La procédure n'est, elle, n'est pas modifiée. Une déclaration de consommation, véhicule par véhicule, doit être effectuée par l'entreprise auprès du bureau départemental des Douanes et des Droits indirects qui traite la taxe à l'essieu par le biais d'un document intitulé « déclaration partielle du gazole ». Une série de pièces administratives est à joindre à la demande (L'OT 2056 du 11 décembre 1999), le kilométrage inscrit au compteur des véhicules doit être relevé.
La ristourne fiscale (8,62 centimes par litre) représentera 4310 F en 2000 « soit environ 2 % du budget gazole annuel d'un véhicule qui dépasse aujourd'hui 200 000 F hors TVA », chiffre TLF (Fédération des entreprises de transport et logistique de France). Instaurée en 1988 pour compenser partiellement une hausse de 7 centimes sur sept ans de la TIPP sur le gazole, cette mesure est jugée insignifiante par les fédérations de transporteurs au regard des évolutions tarifaires intervenues depuis sa mise en place. « Cette simple modération de la hausse fiscale que les professionnels subissent depuis deux ans n'apporte aucune réponse à l'augmentation du coût du gazole », insistent les organisations professionnelles en réponse à des articles de presse évoquant un nouveau cadeau gouvernemental aux transporteurs. En outre, la lourdeur administrative de la procédure aurait dissuadé jusqu'ici nombre d'entreprises d'engager les démarches. Aussi la Fédération nationale des transports routiers a-t-elle tout bonnement demandé, le 26 juin, au ministre de « renoncer momentanément à prélever une partie significative de la TIPP tant que le baril de brent exprimé en euros n'aura pas retrouvé un niveau économiquement supportable ».

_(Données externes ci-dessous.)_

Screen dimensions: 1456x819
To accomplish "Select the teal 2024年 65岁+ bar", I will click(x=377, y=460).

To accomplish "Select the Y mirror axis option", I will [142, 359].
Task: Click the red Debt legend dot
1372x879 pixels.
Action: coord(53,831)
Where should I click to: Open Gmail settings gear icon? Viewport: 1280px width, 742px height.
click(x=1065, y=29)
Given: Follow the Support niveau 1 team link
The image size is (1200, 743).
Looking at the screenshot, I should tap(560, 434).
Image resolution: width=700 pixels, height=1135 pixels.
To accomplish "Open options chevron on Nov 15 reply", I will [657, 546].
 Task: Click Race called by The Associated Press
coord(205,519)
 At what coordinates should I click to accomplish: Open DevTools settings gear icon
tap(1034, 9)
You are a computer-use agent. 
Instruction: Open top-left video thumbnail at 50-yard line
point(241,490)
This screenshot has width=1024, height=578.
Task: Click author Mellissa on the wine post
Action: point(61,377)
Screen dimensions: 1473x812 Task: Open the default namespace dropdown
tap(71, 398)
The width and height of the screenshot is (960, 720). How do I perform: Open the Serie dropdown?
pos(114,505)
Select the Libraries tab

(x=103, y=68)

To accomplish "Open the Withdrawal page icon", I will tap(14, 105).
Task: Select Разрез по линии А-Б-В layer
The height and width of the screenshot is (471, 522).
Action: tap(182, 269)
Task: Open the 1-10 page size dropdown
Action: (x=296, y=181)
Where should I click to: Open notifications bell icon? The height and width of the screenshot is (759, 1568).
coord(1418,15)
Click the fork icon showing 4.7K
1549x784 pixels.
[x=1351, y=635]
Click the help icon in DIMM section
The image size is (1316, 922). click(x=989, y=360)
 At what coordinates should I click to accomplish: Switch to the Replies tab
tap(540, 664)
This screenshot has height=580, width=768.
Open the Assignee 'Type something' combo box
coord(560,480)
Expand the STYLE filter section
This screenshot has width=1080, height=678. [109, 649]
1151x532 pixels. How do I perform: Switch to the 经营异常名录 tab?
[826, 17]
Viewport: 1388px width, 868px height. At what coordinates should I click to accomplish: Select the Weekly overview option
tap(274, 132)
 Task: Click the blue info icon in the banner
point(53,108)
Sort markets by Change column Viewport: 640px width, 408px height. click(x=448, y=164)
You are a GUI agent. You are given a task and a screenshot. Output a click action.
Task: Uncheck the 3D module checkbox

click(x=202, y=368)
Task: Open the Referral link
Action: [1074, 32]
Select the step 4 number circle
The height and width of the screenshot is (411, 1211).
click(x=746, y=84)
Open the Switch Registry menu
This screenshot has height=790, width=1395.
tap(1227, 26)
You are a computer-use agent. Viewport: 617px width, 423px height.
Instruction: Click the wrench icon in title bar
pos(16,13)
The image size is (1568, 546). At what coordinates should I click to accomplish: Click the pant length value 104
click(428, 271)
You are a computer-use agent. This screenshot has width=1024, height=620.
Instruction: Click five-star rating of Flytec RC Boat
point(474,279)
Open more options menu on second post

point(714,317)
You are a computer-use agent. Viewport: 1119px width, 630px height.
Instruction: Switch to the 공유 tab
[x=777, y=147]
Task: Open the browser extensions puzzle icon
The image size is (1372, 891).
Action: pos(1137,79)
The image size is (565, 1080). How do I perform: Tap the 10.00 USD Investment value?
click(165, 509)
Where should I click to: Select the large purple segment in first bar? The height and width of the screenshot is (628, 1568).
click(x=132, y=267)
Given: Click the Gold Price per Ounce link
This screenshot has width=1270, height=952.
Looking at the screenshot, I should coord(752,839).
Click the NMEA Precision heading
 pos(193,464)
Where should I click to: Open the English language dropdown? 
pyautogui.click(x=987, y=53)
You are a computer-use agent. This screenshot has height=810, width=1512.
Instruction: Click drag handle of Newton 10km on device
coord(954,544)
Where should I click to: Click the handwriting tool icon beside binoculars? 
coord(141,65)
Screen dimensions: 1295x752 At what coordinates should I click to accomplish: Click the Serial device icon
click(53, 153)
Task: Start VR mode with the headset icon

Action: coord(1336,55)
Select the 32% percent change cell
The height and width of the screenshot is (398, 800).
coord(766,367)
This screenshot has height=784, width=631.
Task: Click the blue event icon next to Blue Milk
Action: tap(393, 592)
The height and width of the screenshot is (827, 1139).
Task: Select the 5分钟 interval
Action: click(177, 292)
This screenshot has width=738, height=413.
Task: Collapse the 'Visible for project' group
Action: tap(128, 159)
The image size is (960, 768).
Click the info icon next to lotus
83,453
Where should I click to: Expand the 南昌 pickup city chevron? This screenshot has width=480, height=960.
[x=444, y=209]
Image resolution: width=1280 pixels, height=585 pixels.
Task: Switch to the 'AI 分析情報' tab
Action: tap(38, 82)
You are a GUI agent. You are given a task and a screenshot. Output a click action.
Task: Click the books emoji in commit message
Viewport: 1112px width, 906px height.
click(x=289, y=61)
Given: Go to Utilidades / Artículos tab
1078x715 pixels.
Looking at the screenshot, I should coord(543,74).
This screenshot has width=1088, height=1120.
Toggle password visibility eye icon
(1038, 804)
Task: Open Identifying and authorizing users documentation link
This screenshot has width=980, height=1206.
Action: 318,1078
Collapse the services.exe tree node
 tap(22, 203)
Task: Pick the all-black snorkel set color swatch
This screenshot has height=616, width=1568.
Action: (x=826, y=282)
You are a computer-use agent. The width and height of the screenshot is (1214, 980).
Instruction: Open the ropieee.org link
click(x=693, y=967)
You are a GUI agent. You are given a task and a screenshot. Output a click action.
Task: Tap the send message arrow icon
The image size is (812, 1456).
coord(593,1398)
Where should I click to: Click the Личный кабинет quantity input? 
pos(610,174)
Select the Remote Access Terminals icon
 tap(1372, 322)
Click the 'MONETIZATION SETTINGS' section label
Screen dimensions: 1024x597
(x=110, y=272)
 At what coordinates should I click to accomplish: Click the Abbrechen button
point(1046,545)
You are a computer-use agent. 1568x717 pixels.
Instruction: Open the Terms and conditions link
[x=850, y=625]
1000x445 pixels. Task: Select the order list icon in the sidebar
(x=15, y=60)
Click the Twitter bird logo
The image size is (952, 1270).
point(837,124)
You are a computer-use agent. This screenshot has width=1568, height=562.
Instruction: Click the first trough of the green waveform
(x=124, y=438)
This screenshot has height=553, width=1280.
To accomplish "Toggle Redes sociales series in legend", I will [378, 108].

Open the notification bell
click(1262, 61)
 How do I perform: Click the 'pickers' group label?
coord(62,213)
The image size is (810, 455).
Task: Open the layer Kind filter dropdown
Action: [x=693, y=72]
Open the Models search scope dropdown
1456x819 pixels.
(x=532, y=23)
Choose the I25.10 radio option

Le BGL (Allemagne), la Febetra (Belgique), la CEMT (Espagne), la FAI (Italie), TLN (Pays-Bas), l'ANTRAM (Portugal) se joignent à la FNTR (France) pour demander un carburant utilitaire européen.
> Jean-Claude Gayssot, président du conseil des ministres des Transports de l'Union européenne, est prié d'inscrire ce dossier au programme de sa présidence et de le soutenir auprès des « financiers » des Quinze.
> Un gros obstacle sur la route du carburant utilitaire européen : la nécessité d'obtenir l'unanimité des Etats membres.